The following chapter starts with Peter fishing again, and the miraculous catch when Jesus appears and tells Peter to cast his net on the right side of the boat. Jesus then gives Peter instructions about the church. Peter promises three times to love his flock, cancelling out the three denials before the cock crew.
Peter turns and sees the disciple whom Jesus loved, and asks Jesus about him. Jesus replies If it is my will that he remain until I come, what is that to you?
It’s a strange reply – it seems to indicate John will remain alive until the second coming.
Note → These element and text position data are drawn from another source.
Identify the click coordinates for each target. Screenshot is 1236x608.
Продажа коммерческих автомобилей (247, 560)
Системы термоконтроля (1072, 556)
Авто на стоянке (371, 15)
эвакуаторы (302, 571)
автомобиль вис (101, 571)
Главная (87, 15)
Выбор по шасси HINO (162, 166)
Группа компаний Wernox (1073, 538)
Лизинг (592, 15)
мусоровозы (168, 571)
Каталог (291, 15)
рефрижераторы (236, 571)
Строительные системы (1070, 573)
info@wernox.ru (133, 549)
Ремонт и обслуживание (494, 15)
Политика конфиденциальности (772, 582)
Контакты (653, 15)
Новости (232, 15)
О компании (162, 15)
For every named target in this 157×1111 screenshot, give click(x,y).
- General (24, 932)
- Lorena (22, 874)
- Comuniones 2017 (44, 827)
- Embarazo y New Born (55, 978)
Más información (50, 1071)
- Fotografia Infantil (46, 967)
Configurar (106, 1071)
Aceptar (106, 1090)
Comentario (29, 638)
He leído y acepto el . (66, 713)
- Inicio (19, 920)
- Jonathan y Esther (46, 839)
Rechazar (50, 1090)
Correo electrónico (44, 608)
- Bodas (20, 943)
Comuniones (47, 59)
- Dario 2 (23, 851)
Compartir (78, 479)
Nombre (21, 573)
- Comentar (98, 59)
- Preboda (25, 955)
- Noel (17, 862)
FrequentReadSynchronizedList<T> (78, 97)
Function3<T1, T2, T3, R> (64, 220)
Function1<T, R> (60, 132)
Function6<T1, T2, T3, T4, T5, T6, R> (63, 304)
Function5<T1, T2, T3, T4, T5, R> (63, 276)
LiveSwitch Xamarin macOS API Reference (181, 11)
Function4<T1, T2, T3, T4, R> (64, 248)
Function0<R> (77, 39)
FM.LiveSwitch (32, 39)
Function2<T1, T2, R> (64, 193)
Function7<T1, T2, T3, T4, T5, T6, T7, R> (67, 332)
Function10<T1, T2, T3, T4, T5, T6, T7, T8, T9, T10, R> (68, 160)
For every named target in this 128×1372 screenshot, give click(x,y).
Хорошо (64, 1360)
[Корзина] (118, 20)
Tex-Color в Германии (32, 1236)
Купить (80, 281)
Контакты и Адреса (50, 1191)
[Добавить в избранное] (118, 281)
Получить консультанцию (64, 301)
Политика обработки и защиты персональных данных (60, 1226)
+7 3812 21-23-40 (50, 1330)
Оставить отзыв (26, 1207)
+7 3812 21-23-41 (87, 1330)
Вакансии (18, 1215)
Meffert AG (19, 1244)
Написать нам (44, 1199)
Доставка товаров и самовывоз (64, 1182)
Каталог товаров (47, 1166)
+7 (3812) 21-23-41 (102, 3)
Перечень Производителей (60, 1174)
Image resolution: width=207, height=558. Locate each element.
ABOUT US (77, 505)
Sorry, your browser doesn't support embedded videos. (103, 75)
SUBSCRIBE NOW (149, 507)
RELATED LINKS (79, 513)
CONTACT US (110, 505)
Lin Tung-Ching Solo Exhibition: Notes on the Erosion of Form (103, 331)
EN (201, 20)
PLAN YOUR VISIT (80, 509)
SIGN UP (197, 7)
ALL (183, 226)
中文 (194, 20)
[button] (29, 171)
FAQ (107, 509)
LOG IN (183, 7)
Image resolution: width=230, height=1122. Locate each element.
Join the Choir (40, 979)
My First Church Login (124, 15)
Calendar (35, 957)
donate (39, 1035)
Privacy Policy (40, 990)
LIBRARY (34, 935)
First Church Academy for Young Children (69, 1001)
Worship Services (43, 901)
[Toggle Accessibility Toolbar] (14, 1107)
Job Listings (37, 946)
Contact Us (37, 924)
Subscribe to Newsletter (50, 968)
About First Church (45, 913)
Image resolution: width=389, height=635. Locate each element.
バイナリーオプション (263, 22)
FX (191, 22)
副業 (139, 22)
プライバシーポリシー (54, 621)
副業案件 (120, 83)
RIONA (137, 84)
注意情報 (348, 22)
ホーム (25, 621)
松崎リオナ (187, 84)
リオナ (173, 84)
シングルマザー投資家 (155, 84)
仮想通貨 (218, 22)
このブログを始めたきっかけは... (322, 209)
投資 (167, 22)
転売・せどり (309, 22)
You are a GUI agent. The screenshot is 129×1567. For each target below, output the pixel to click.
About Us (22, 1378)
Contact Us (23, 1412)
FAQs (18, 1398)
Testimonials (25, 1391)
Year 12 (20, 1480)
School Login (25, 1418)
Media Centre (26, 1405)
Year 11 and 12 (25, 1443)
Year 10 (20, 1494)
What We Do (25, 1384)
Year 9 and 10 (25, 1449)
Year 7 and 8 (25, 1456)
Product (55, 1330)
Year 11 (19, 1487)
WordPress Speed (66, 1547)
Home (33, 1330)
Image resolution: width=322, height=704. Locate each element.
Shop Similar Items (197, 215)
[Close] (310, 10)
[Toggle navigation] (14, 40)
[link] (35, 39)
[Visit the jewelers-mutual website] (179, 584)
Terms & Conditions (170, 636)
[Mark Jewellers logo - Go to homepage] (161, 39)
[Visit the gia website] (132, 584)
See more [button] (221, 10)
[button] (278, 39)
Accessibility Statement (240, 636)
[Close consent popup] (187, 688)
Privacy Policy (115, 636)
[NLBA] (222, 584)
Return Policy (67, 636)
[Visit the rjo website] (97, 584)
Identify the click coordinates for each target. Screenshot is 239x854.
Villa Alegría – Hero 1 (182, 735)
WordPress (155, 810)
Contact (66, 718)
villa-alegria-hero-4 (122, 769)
The disciple whom Jesus loved is then identified as the writer of the gospel, and there the book ends.
Peter will eventually be crucified like his master, but John lives to a ripe old ages and is probably buried in Ephesus.
John’s Gospel and I John
Regardless of who was the writer – and I suppose a later redactor using material from John the son of Zebedee looks very possible – the gospel means more to many Christians than any other book in the Bible. But today I want to draw your attention to the similarity between John 1 and I John 1 – and especially the relevance of what John says about his church to what we see today.
John 1 opens with those familiar verses about the Word, identified with Christ, who was with God in the beginning and was God. The author of I john 1 declares he is witness to the word of life. He has seen it, testifies to it, and declares to us what was revealed to him.
John’s gospel talks about the relationship of God and Jesus Christ. I John says we can have fellowship with the Father and with his Son Jesus Christ.
John’s gospel tells us Jesus is the light that shines in darkness. I John declares that God is light, and in him is no darkness at all. We are to walk in this light and have fellowship with one another and with God.
The two chapters are strikingly similar. But it’s this business of having fellowship with each other in the light that John goes on to apply to his church. He is distraught over a schism in the church whereby Christians are falling out about who Jesus was, and what difference his coming has made. John writes with the heartfelt hope that our joy will be consummated.
We can apply this plea that we should all walk in the fellowship of the light and in joy with each other to the sorry state of our church today – falling out over sexuality, the appointment of women as bishops, and other divisions even less important than the real differences that split the early church in the first century AD.
John’s words resonate in the Anglican communion as strongly today as they did when they were first written:
9 Those who claim to be in the light but hate a fellow believer are still in the darkness. 10 Those who love their fellow believers live in the light, and there is nothing in them to make them stumble. 11 But those who hate a fellow believer are in the darkness and walk around in the darkness; they do not know where they are going, because the darkness has blinded them.
My hope, frail though it might be, is that the message of Christmas leads us to listen more to each other. May we take these words of John to heart and walk together in the light.